The transition from theory to practice reveals challenges that pure conceptual frameworks don't capture. Real-world deployment introduces constraints, trade-offs, and edge cases that demand nuanced judgment rather than rigid rule-following.

Effective practitioners in this space develop the ability to reason across multiple frameworks simultaneously, recognizing when different perspectives apply and how to resolve conflicts between competing priorities.

Looking Forward

As this field continues to evolve, the principles covered in this module will remain foundational even as specific technologies and implementations change. The ability to think critically about these topics — rather than simply memorizing current best practices — is what separates effective practitioners from those who merely follow checklists.

Lesson 4 Quiz

L4: Reducing LLM Calls

What is the primary focus of L4: Reducing LLM Calls?

✓ Correct — Correct. This lesson bridges theory and practice, focusing on real-world implementation.

Review the lesson — the focus is on connecting frameworks to practical reality.

Why does real-world deployment introduce challenges that pure theory doesn't capture?

✓ Correct — Correct. Real deployment requires judgment, not just framework application.

Practice doesn't invalidate theory — it reveals complexities that require nuanced application of theoretical principles.

What separates effective practitioners from those who merely follow checklists?

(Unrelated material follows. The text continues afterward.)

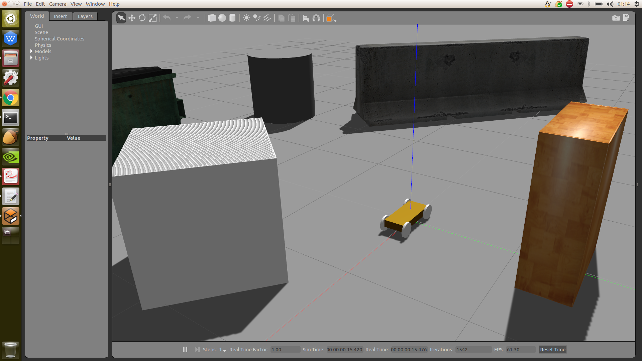Insert a box shape

pyautogui.click(x=212, y=18)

✓ Correct — Correct. Critical thinking and adaptability matter more than memorized procedures.

The key differentiator is critical thinking ability, not experience or resources alone.

🎯 Advanced · Lesson 4 Lab

Lab: Apply What You've Learned

Synthesize concepts from L4: Reducing LLM Calls through guided AI conversation

Your Task

Use the AI below to explore the concepts from Lesson 4 in depth. Ask questions, challenge assumptions, and work through practical scenarios related to l4: reducing llm calls.

Try: "How would the concepts from this lesson apply to a real-world scenario in this field?"

🤖 AESOP Lab Assistant Lesson 4 Lab

Module 3 Test

Token Optimization Strategies · 15 Questions · 70% to Pass

Score: 0/15

1. What is the core objective of Token Optimization Strategies?

2. How should practitioners approach applying concepts from this module?

3. Which best describes the relationship between theory and practice in Building AI Agents V — Optimization?

4. What distinguishes expert practitioners from novices in this field?

5. How does Token Optimization Strategies build on previous modules?

6. What role do constraints play in practical implementation?

7. When applying frameworks from this module, what is most important?

8. How should practitioners handle conflicting perspectives in this field?

9. What makes the concepts in Token Optimization Strategies relevant beyond their immediate context?

10. How should practitioners continue developing expertise after completing this module?

11. What is the relationship between understanding Building AI Agents V — Optimization concepts and making decisions?

12. How do the lessons from this module apply to novel situations?

13. What is the value of understanding multiple perspectives on {course_title}?

14. How should practitioners evaluate new information or developments in this field?

15. What is the ultimate goal of learning Token Optimization Strategies?